Some earlier information on the refactoring goals can be found in the FrameHandle design doc, however that is largely obsolete.

Note: We are attempting to minimize the memory requirements of RemoteFrames and RemoteDOMWindows, because there will be many more than in Chromium before OOPIFs. Before, the space required for swapped out RenderViewHosts was O(tabs * processes) within a BrowsingInstance, and most BrowsingInstances only contain 1 or 2 tabs. OOPIFs will require O(frames * processes) space for proxies. This could be much higher, because the number of frames can be much larger than the number of tabs, and because the number of processes will increase based on cross-site frames. Fortunately, RemoteFrames require far less memory than LocalFrames, and not all cross-site iframes will require separate processes.

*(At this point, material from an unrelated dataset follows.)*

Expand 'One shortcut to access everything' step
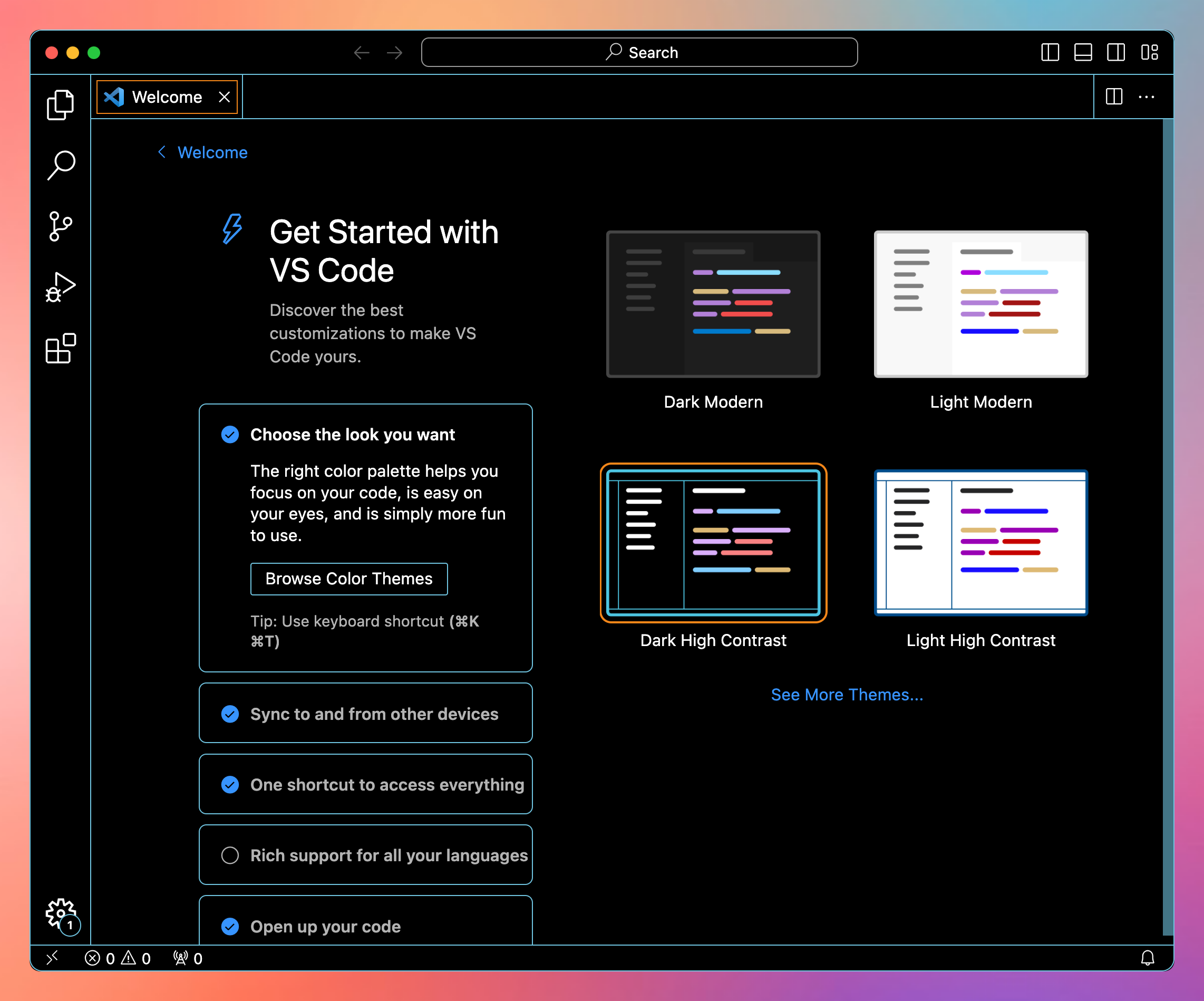The image size is (1204, 1001). [387, 785]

Chromium now has support for cross-process navigations within subframes. Rather than letting the renderer process intercept the navigation and decide if the browser process should handle it, all navigations are intercepted in the browser process's network stack. If the navigation crosses a site boundary that requires isolation (according to our Site Isolation policy), the browser process will swap the frame's renderer process. This can be done because the browser process knows the full frame tree, as described above. Until PlzNavigate launched, this was implemented using CrossSiteResourceHandler to transfer navigations to a different process when needed.

A tab's session history also becomes more complicated when subframes may be rendered by different processes. Originally, Blink took care of tracking the frame tree in each HistoryItem in the renderer process, and the browser process just tracked each back/forward entry using NavigationEntry. We removed the frame tracking logic from Blink's HistoryController to keep track of each frame's navigations in the browser process directly.

We also changed the representation of a tab's session history to more closely match the HTML5 spec. Rather than cloning the frame tree for each HistoryItem, we now keep track of each frame's session history separately in the browser process, and we use a separate "joint session history" list for back and forward navigations. Each entry in this list will have a tree of pointers to each frame's corresponding session history item.

All details of navigation refactoring were described in this design document.

Rendering

To render an iframe in a different process than its parent frame, the browser process passes information back and forth between the renderer processes and helps the GPU process composite the images together in the correct sizes and locations. We use the Surfaces implementation to maintain a set of textures from multiple renderer processes, compositing them into a single output image. More details are available in this design document.

Input Events

Similar to rendering, we use the Surfaces implementation to do hit testing in the browser process to deliver input events directly to the intended frame's renderer process. We also manage focus in the browser process to send keyboard events directly to the renderer process of the focused frame. More details are available in this design document.